(Your task)
Having located the line with "Impressum (57, 2536)", print it and each remaining line exactly, stopping at the end of the material and omitting pictures.

═════ Record extracts ═════

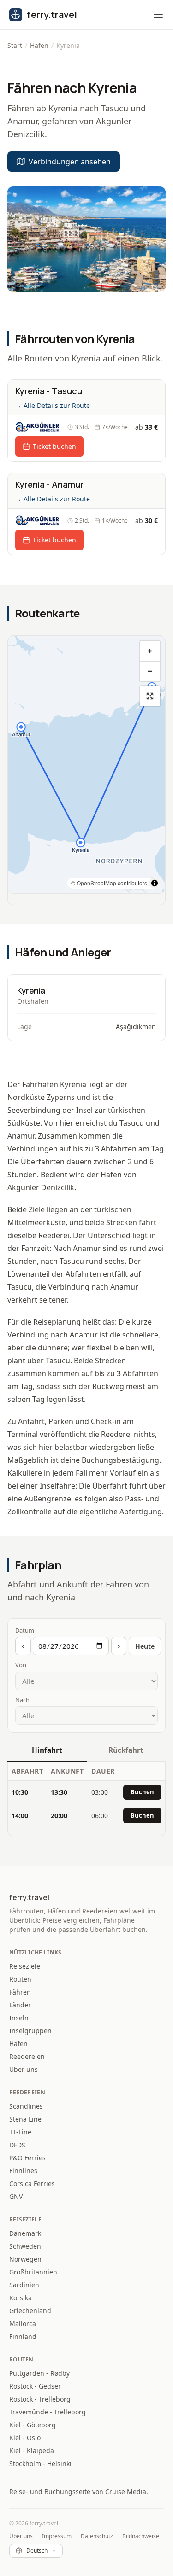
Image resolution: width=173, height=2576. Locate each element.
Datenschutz (97, 2536)
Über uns (23, 2069)
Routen (20, 1979)
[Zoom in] (150, 651)
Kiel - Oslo (25, 2437)
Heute (145, 1646)
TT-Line (20, 2132)
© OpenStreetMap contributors (109, 883)
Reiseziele (24, 1966)
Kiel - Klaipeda (31, 2450)
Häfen (39, 45)
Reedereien (27, 2056)
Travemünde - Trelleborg (47, 2411)
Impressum (57, 2536)
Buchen (142, 1792)
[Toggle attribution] (154, 883)
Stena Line (25, 2119)
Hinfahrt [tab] (47, 1750)
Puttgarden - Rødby (39, 2373)
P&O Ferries (27, 2157)
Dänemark (25, 2233)
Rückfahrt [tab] (125, 1750)
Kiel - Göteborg (32, 2424)
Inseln (19, 2017)
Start (14, 45)
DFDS (17, 2144)
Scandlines (26, 2106)
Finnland (22, 2336)
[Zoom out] (150, 671)
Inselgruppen (30, 2030)
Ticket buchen (54, 446)
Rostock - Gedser (35, 2386)
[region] (86, 764)
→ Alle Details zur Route (52, 405)
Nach (22, 1700)
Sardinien (24, 2284)
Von (20, 1665)
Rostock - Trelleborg (40, 2399)
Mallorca (22, 2323)
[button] (158, 15)
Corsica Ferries (32, 2183)
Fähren (20, 1992)
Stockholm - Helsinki (40, 2463)
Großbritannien (33, 2272)
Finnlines (23, 2170)
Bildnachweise (140, 2536)
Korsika (20, 2297)
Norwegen (25, 2259)
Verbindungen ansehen (70, 162)
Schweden (25, 2246)
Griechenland (30, 2310)
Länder (20, 2004)
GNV (16, 2196)
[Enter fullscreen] (150, 696)
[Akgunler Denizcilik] (37, 427)
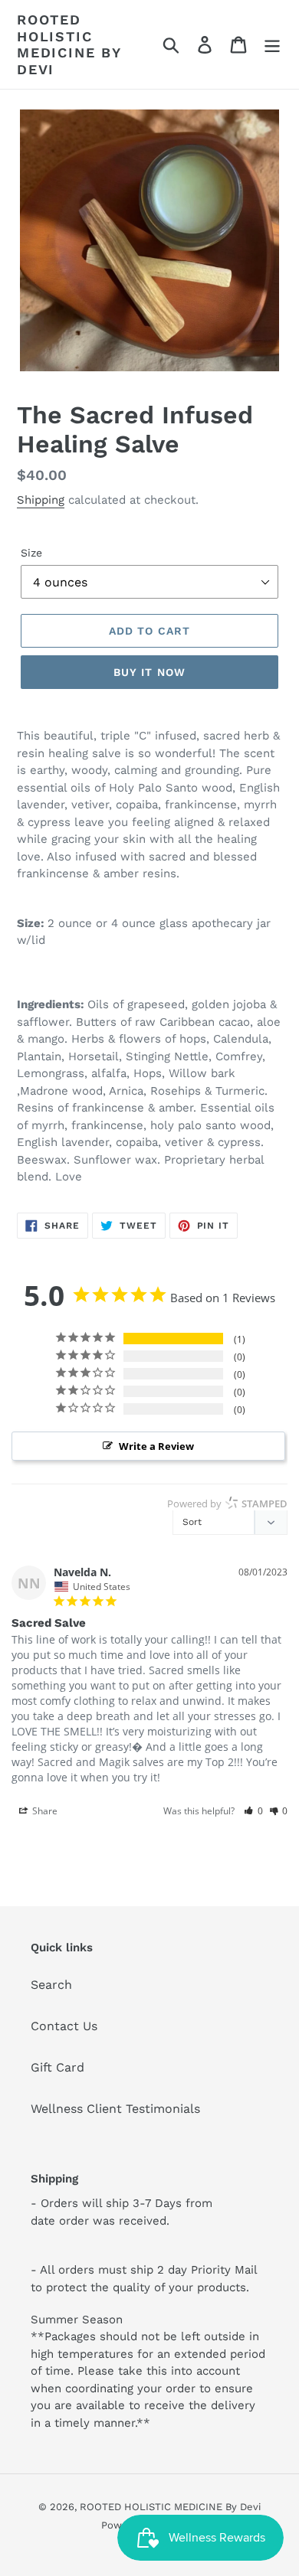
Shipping (40, 500)
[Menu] (272, 45)
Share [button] (44, 1810)
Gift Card (57, 2067)
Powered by (227, 1503)
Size (31, 553)
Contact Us (64, 2026)
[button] (253, 1810)
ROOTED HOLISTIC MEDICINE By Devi (69, 44)
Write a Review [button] (156, 1446)
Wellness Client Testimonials (115, 2108)
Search (51, 1984)
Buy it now (149, 672)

═════

(Answer area)
Impressum (57, 2536)
Buchen (142, 1792)
[Toggle attribution] (154, 883)
Stena Line (25, 2119)
Hinfahrt [tab] (47, 1750)
Puttgarden - Rødby (39, 2373)
P&O Ferries (27, 2157)
Dänemark (25, 2233)
Rückfahrt [tab] (125, 1750)
Kiel - Göteborg (32, 2424)
Inseln (19, 2017)
Start (14, 45)
DFDS (17, 2144)
Scandlines (26, 2106)
Finnland (22, 2336)
[Zoom out] (150, 671)
Inselgruppen (30, 2030)
Ticket buchen (54, 446)
Rostock - Gedser (35, 2386)
[region] (86, 764)
→ Alle Details zur Route (52, 405)
Nach (22, 1700)
Sardinien (24, 2284)
Von (20, 1665)
Rostock - Trelleborg (40, 2399)
Mallorca (22, 2323)
[button] (158, 15)
Corsica Ferries (32, 2183)
Fähren (20, 1992)
Stockholm - Helsinki (40, 2463)
Großbritannien (33, 2272)
Finnlines (23, 2170)
Bildnachweise (140, 2536)
Korsika (20, 2297)
Norwegen (25, 2259)
Verbindungen ansehen (70, 162)
Schweden (25, 2246)
Griechenland (30, 2310)
Länder (20, 2004)
GNV (16, 2196)
[Enter fullscreen] (150, 696)
[Akgunler Denizcilik] (37, 427)
Shipping (40, 500)
[Menu] (272, 45)
Share [button] (44, 1810)
Gift Card (57, 2067)
Powered by (227, 1503)
Size (31, 553)
Contact Us (64, 2026)
[button] (253, 1810)
ROOTED HOLISTIC MEDICINE By Devi (69, 44)
Write a Review [button] (156, 1446)
Wellness Client Testimonials (115, 2108)
Search (51, 1984)
Buy it now (149, 672)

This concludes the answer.